+++ EXTRACTED RECORDS +++
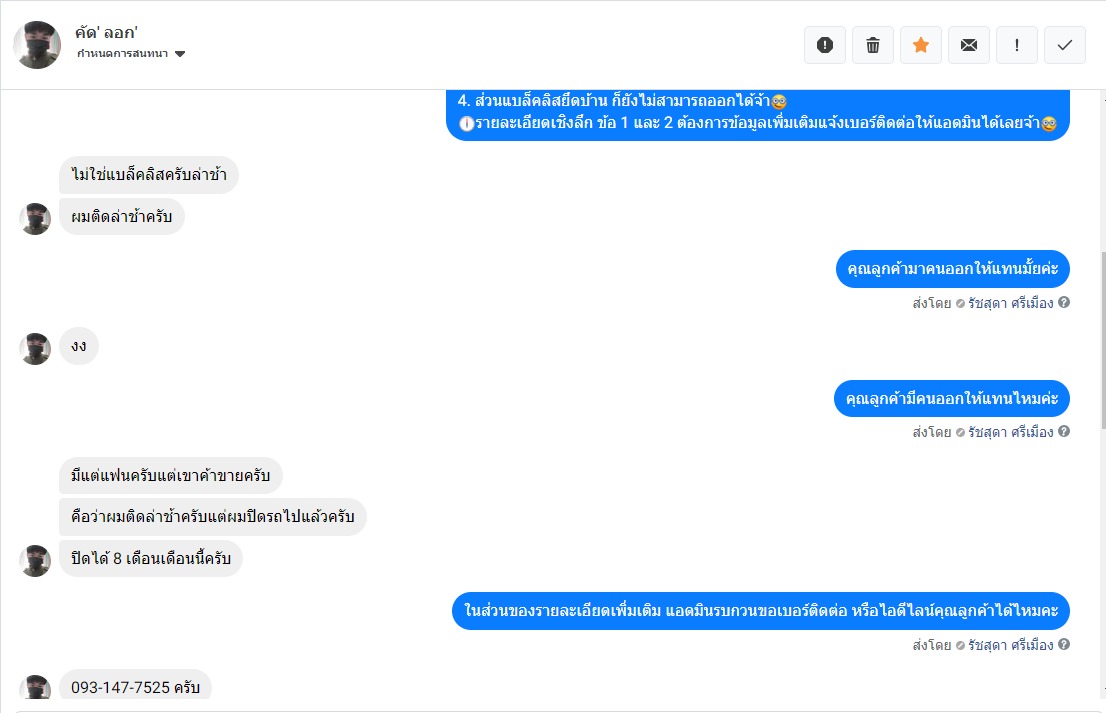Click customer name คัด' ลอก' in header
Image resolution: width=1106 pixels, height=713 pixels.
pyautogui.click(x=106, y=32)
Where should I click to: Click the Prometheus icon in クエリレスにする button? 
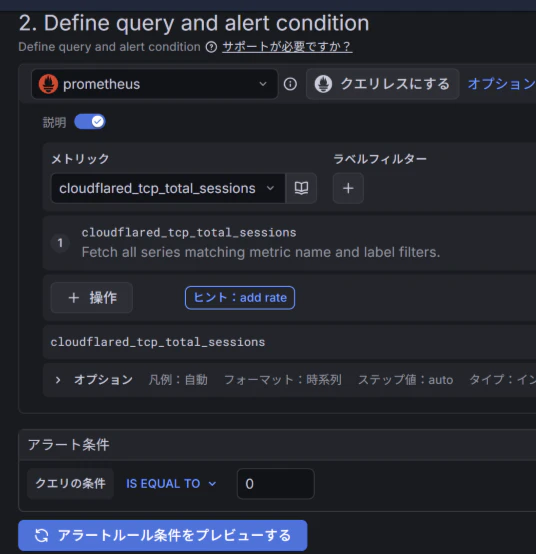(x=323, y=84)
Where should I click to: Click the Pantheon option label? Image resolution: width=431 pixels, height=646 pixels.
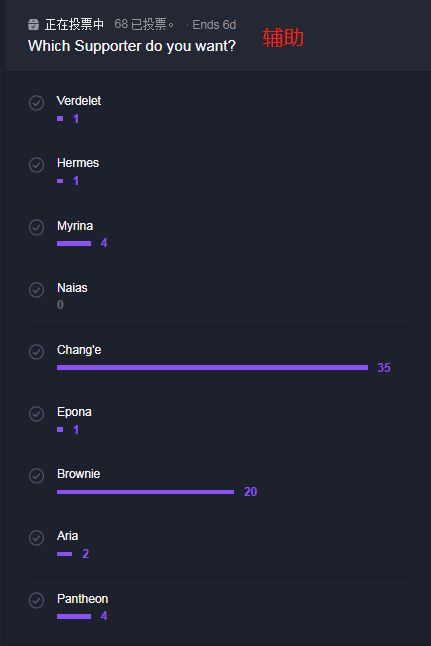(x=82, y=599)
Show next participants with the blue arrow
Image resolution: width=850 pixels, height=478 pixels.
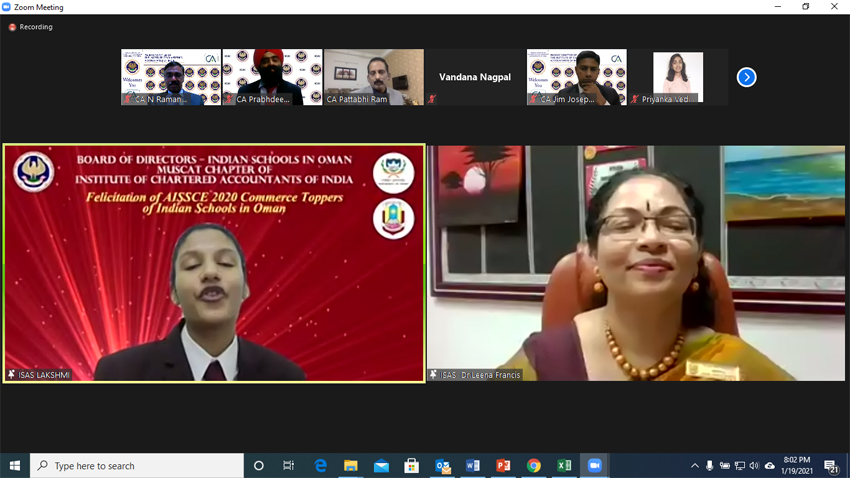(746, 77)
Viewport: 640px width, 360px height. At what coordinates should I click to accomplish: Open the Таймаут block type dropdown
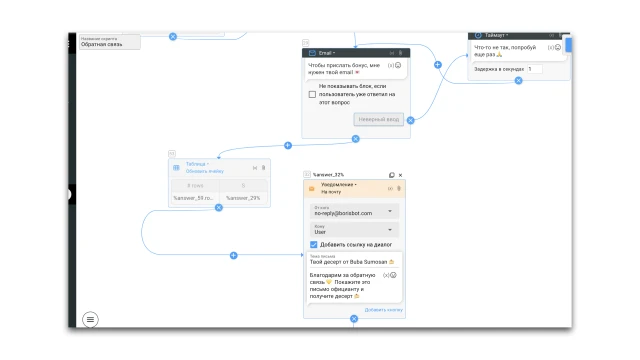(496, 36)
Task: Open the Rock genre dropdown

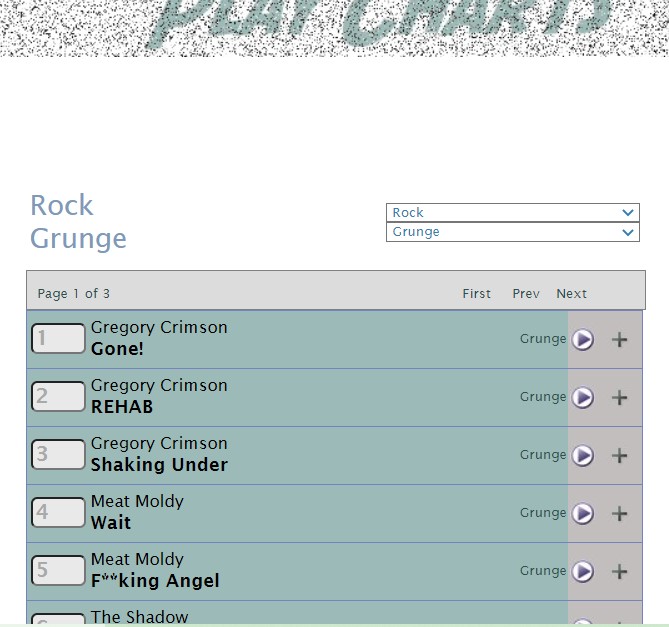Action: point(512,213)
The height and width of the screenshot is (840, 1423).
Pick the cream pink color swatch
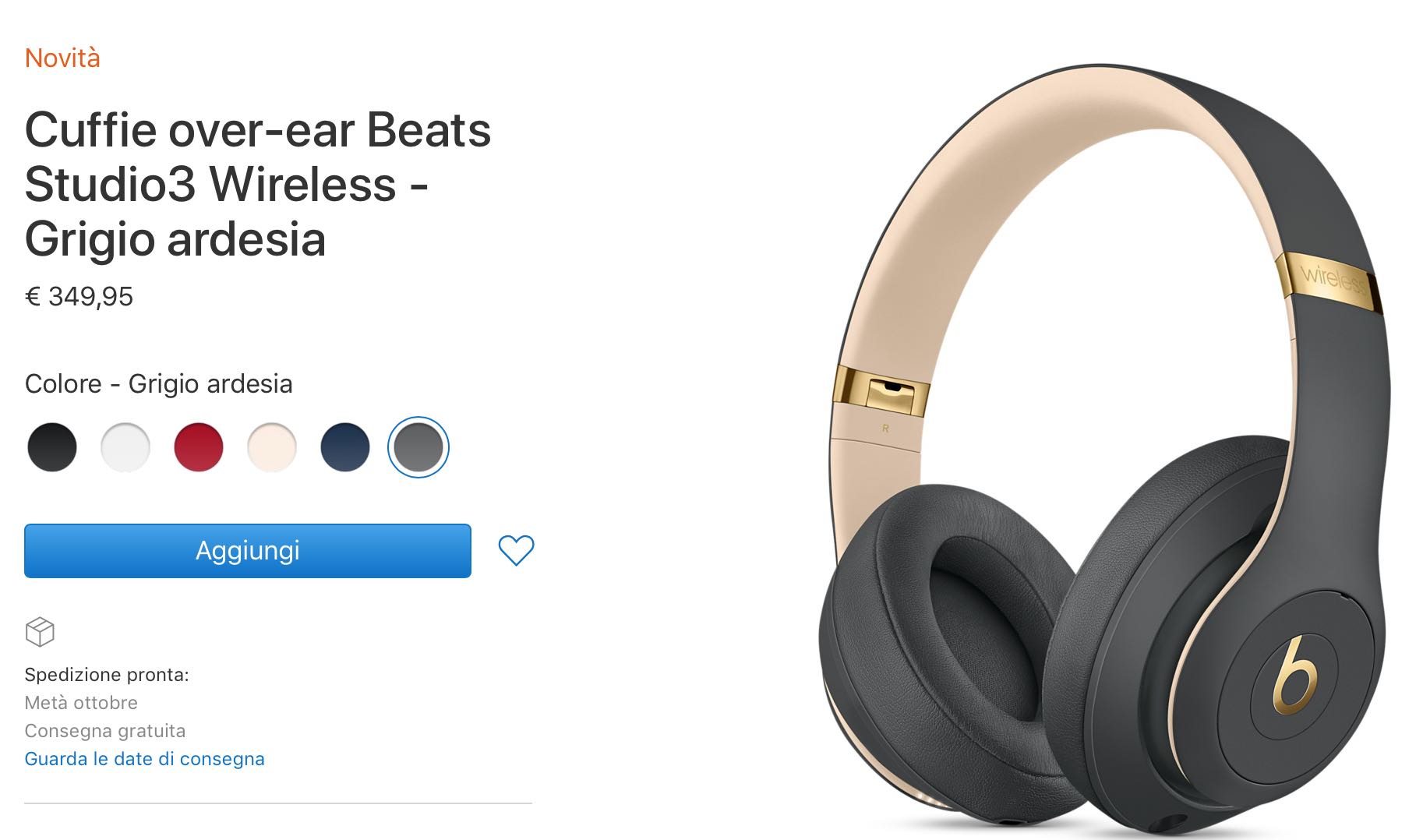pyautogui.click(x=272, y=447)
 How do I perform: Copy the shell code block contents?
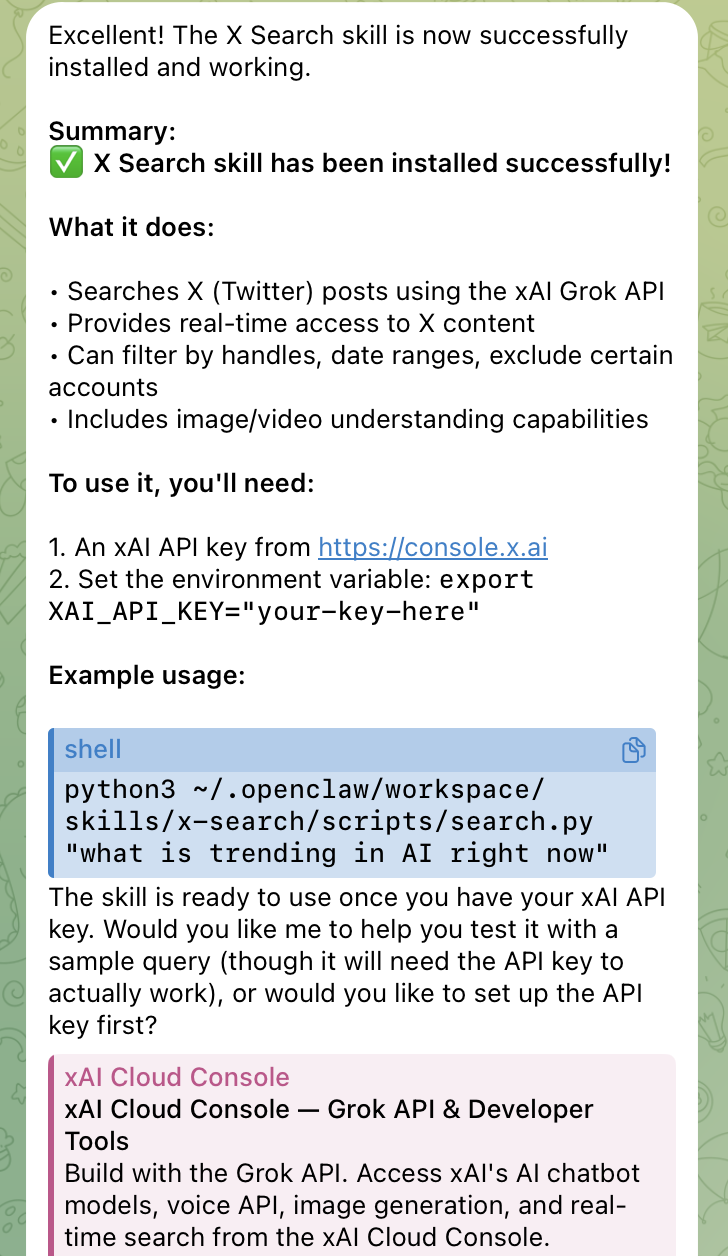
+++
**DIRECTIONS:**
Leave out every picture and copy, exactly as written, the lines from the one with "Where should I click to: Click the Prometheus" through the end of the records above.

**WRITTEN SOLUTION:**
Where should I click to: Click the Prometheus icon in クエリレスにする button? 
(x=323, y=84)
Where should I click to: Click the Pantheon option label? Image resolution: width=431 pixels, height=646 pixels.
(x=82, y=599)
Show next participants with the blue arrow
Image resolution: width=850 pixels, height=478 pixels.
(746, 77)
Viewport: 640px width, 360px height. At what coordinates should I click to accomplish: Open the Таймаут block type dropdown
(496, 36)
Task: Open the Rock genre dropdown

Action: point(512,213)
The height and width of the screenshot is (840, 1423).
Pick the cream pink color swatch
pyautogui.click(x=272, y=447)
 How do I perform: Copy the shell code block contents?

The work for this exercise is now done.